### Problem description
What you need to do is retype every entry exactly as written.

Stored records:
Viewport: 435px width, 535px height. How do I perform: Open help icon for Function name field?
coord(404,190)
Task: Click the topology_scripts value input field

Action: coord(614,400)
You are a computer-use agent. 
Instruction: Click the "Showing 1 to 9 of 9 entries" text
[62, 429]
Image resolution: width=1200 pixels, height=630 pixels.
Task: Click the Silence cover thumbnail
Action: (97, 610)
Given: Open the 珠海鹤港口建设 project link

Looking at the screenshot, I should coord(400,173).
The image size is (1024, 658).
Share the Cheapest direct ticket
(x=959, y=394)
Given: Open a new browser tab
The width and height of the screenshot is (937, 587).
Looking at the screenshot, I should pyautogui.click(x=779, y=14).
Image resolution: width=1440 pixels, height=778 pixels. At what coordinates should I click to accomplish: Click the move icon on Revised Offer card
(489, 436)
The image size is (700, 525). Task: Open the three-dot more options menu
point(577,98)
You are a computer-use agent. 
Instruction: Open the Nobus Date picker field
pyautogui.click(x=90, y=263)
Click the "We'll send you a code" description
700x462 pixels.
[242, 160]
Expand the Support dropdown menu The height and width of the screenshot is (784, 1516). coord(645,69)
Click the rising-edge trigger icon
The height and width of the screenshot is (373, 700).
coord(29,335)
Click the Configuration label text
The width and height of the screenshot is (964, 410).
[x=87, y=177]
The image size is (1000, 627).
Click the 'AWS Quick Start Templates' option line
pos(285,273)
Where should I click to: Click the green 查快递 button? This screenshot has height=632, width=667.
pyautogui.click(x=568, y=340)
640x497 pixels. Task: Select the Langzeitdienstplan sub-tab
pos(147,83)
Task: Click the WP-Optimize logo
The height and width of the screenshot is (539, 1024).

### Solution
Viewport: 435px width, 535px height. How do I perform: Open help icon for Function name field?
coord(404,190)
Task: Click the topology_scripts value input field

Action: coord(614,400)
You are a computer-use agent. 
Instruction: Click the "Showing 1 to 9 of 9 entries" text
[62, 429]
Image resolution: width=1200 pixels, height=630 pixels.
Task: Click the Silence cover thumbnail
Action: (97, 610)
Given: Open the 珠海鹤港口建设 project link

Looking at the screenshot, I should coord(400,173).
The image size is (1024, 658).
Share the Cheapest direct ticket
(x=959, y=394)
Given: Open a new browser tab
The width and height of the screenshot is (937, 587).
Looking at the screenshot, I should pyautogui.click(x=779, y=14).
Image resolution: width=1440 pixels, height=778 pixels. At what coordinates should I click to accomplish: Click the move icon on Revised Offer card
(489, 436)
The image size is (700, 525). Task: Open the three-dot more options menu
point(577,98)
You are a computer-use agent. 
Instruction: Open the Nobus Date picker field
pyautogui.click(x=90, y=263)
Click the "We'll send you a code" description
700x462 pixels.
[242, 160]
Expand the Support dropdown menu The height and width of the screenshot is (784, 1516). coord(645,69)
Click the rising-edge trigger icon
The height and width of the screenshot is (373, 700).
coord(29,335)
Click the Configuration label text
The width and height of the screenshot is (964, 410).
[x=87, y=177]
The image size is (1000, 627).
Click the 'AWS Quick Start Templates' option line
pos(285,273)
Where should I click to: Click the green 查快递 button? This screenshot has height=632, width=667.
pyautogui.click(x=568, y=340)
640x497 pixels. Task: Select the Langzeitdienstplan sub-tab
pos(147,83)
Task: Click the WP-Optimize logo
The height and width of the screenshot is (539, 1024).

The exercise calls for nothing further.